Anna Mitsios, founder of Edible Beauty helps break it down for us.

edible beauty natural beauty
Image: Edible Beauty

As readers of Amodrn, we’re sure you’re well-versed with the benefits of natural skincare by now. Given we absorb such a large percentage of what we put on our skin, it certainly does make sense that we should be mindful of this, just as we would when it comes to choosing what we put into our bodies through the foods we eat.
But for those with temperamental or acne-prone skin (hello, yes me!) there is a common misconception that you need something “stronger” when it comes to face products in particular and that “natural” products just don’t cut it.
“That is definitely a common misconception,” says Anna Mitsios, naturopath and founder of Edible Beauty. Exactly as its name suggests, the “good enough to eat” Aussie skincare brand contains zero nasties and is derived from all-natural botanical ingredients.

Image: Edible Beauty

“We are often asked if our formulas “work” given they are so pure,” Anna tells Amodrn, and explains that she was first inspired to start her own skincare range five years ago when treating clients for fertility concerns and other hormonal and autoimmune conditions in her naturopathic practice.
“At the same time I was seeking a way to improve the management of my own autoimmune condition having been diagnosed as Type 1 diabetic at the age of 18,” she says. “My experience as a naturopath has increased my awareness of the purity of what we are putting both on and inside our bodies. It has created an incredible passion for me to find therapeutic and natural alternatives to harsh chemicals found in conventional skincare products.”
As we discover here, it’s these harsh chemicals that many of us use to combat acne-prone skin concerns which, in actual fact, can be the very cause of them.
This begs the question; should we all (acne-prone or not) be switching to a natural skincare regime?

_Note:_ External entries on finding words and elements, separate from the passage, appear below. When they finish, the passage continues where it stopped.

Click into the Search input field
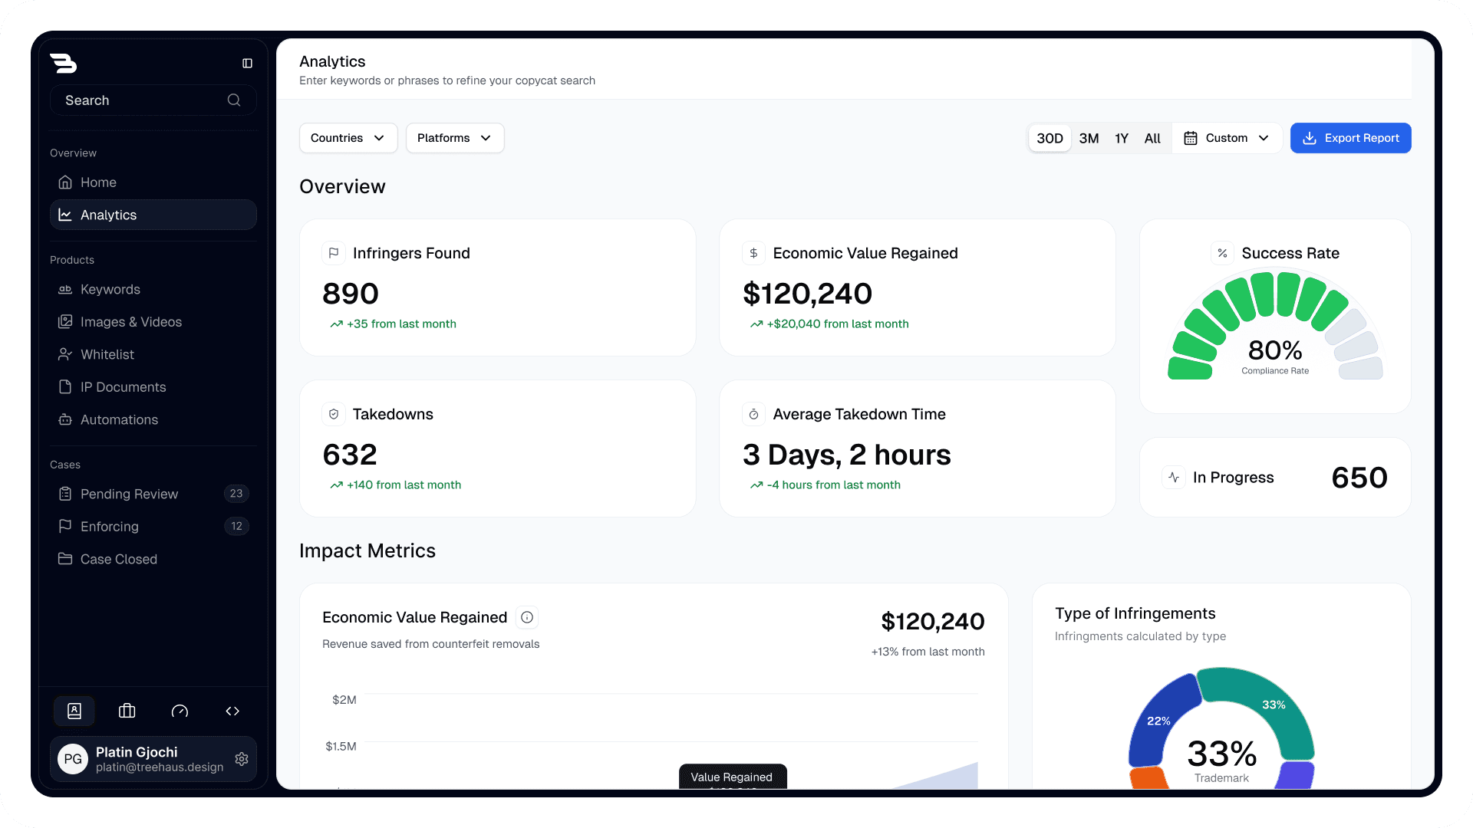 pyautogui.click(x=138, y=100)
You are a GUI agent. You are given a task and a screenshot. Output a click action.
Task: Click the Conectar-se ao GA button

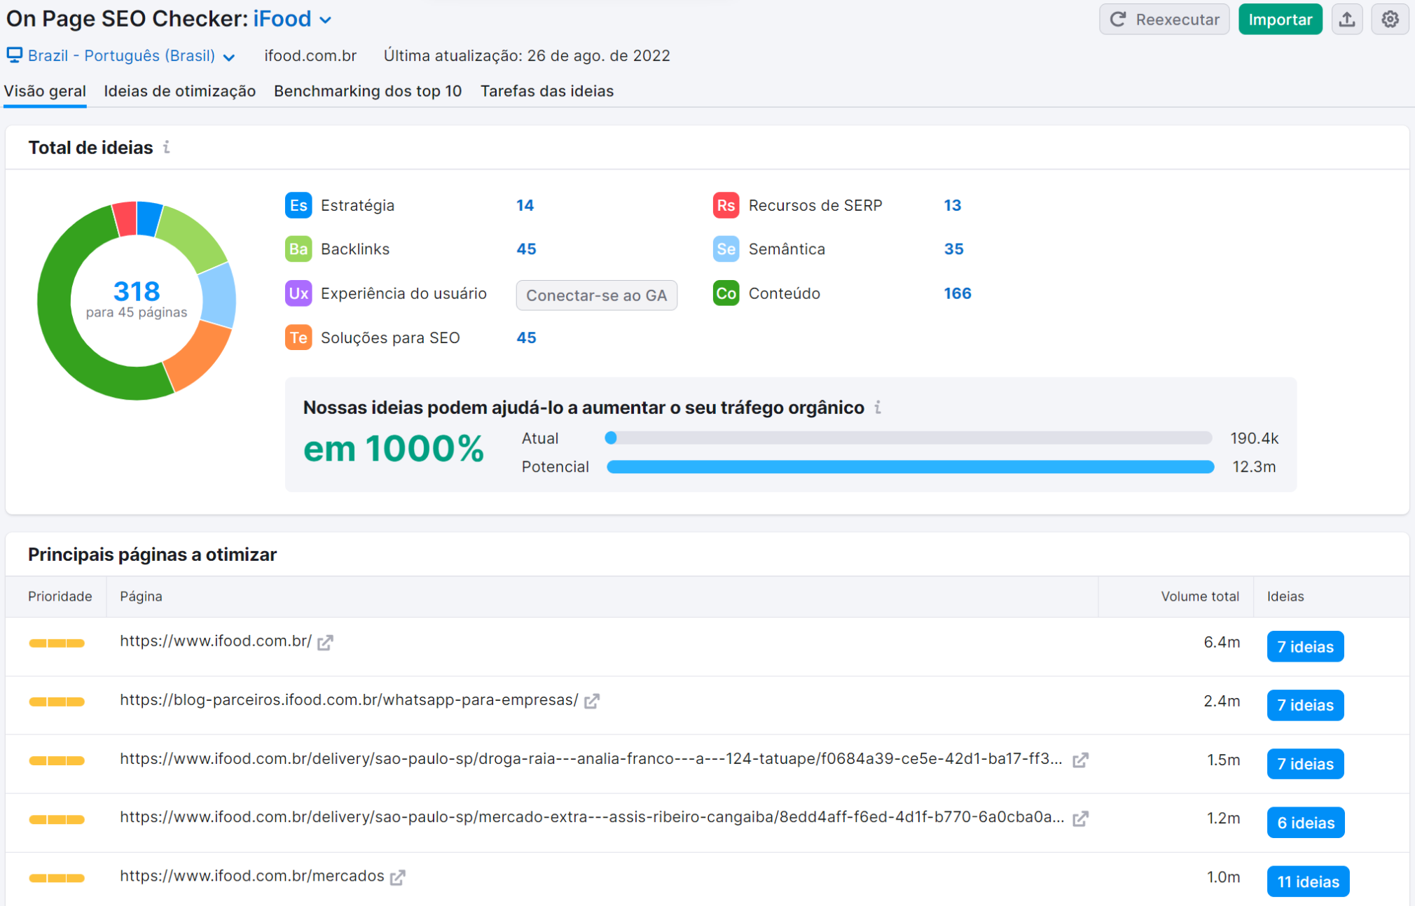point(596,295)
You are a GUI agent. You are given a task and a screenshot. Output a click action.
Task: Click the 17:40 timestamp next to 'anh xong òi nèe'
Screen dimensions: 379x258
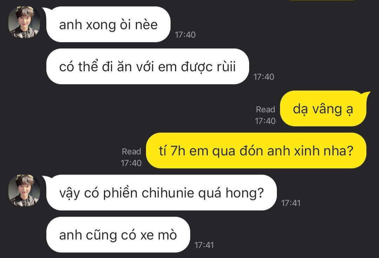(185, 35)
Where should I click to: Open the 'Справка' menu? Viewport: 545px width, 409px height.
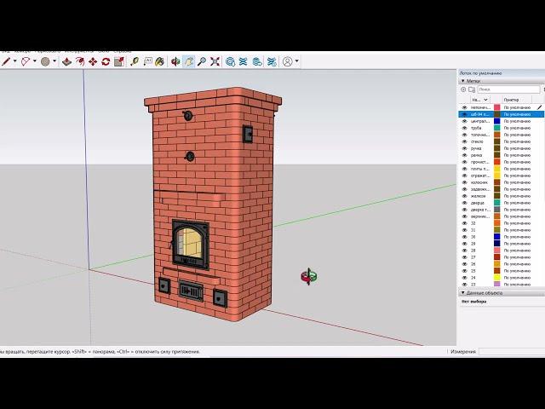tap(123, 51)
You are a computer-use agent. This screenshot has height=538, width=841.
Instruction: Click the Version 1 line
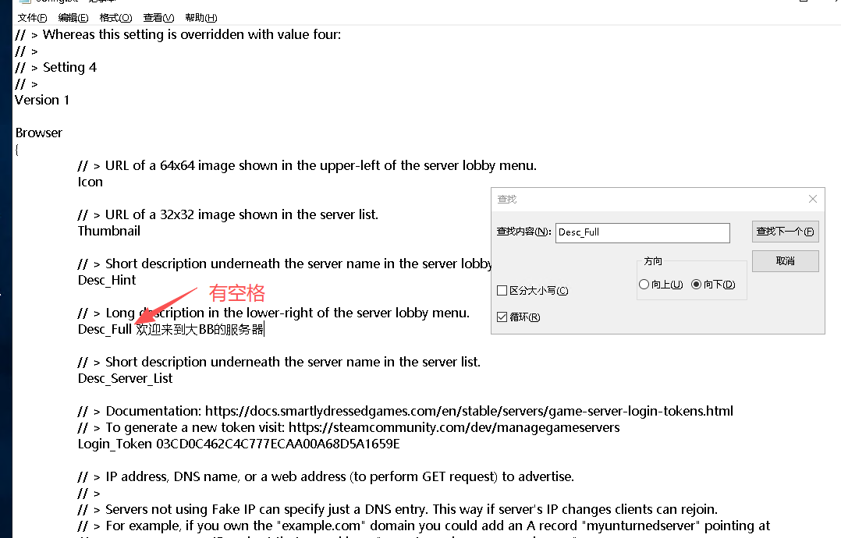42,100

Commercial vs. natural products:

“Stronger skincare products can often provide a temporary fix to skincare concerns,” shares Anna. “However, in the long term, they can be the cause of many issues including breakouts, skin sensitivity and fine lines.”
Anna explains that the reason for this is that they contain ingredients which change the pH of the skin barrier, stripping it of its natural oils and reducing its resilience, which results in breakouts and other skin concerns. One of the advantages of natural over synthetic skincare products is that they enhance the skin’s natural function and maintain the skin’s natural pH and acid mantle.
“Natural ingredients work in synergy with the skin by utilising active ingredients that help optimise skin cell nourishment, repair and regeneration. These ingredients function as ‘super antioxidants’ supporting collagen production, providing anti-microbial support and with brightening and hydrating action.”

edible beauty collagen
Image: Edible Beauty

What you need to know about ‘active’ ingredients:

The term ‘active’ ingredients is used quite a lot in the marketing of skincare and “is used to refer to an ingredient that provides a direct benefit to the skin,” says Anna.
“Common actives include Vitamin C, retinol, niacinamide, hyaluronic acid and BHAs. Actives or ‘functional’ ingredients are also present in many natural botanicals and can have a direct impact on acne by preventing excess sebum production, reducing bacterial build up in skin cells, reducing inflammation and unclogging pores, which can often be the cause of acne.”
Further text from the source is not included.